Video Vault – Misawa’s Road to Glory

At long last we conclude Misawa Week here on FightGameBlog. Today we present one of the biggest matches in Japanese Puro history. This match is regarded as one of Misawa’s finest moments.

On May 2nd, 1999, All Japan Pro Wrestling ran the world famous Tokyo Dome in a tribute to the founder of the company and it’s primary mentor – Shohei “Giant” Baba, who passed away earlier in the year. A sell-out crowd of 55,000 fans witnessed history in the making. In the highly anticipated main event, the most feared gaijin, perhaps of all time, Super Vader, would defend his AJPW Triple Crown Title. Vader was a feared monster in Japan and the fans had seen him throughout the years lay waste to their grandest heroes. In his debut, Vader annihilated Antonio Inoki in seconds, something that had never been done. Then in the mid 90s, Vader defeated Nobuhiko Takada to win the UWFI’s “Original Pro Wrestling World Title”. Vader was unbeatable. On this day, he faced Mitsuharu Misawa, the other hero. Misawa was competing for his unprecedented FIFTH AJPW Triple Crown Championship. Could Misawa fight for his fallen mentor, vanquish the beast, and bring the AJPW Triple Crown back into Japanese hands?

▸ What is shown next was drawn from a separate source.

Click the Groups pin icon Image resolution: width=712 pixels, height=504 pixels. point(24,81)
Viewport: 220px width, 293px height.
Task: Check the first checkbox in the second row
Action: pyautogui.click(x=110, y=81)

Video Vault – Giant Baba’s Last Wish

It was the night that began the change of the landscape of Japanese wrestling forever. Mitsuharu Misawa defended his All Japan Triple Crown against Toshiaki Kawada in what seemed like their millionth encounter at Budokan Hall. The peak era that was mid 90s All Japan was dying down a bit. A huge portion of the Gai-jin that helped make it so big left and/or retired, but the company was still carried by the holy trinity that was Misawa, Kawada, and Kobashi (with Taue and a few others helping). Kawada suffered a broken arm during the match. Giant Baba, on his death bed, called this the greatest match he had ever seen and Wrestling Observer’s Dave Meltzer commented on it in a recent audio show.

Here I bring highlights of the match.

It was shortly after this that Baba died, and because Misawa had “creative differences” with Baba’s widow, the “Grand Japanese Exodus” began as Misawa took all of All Japan’s top talents (except Kawada) and started Pro Wrestling NOAH.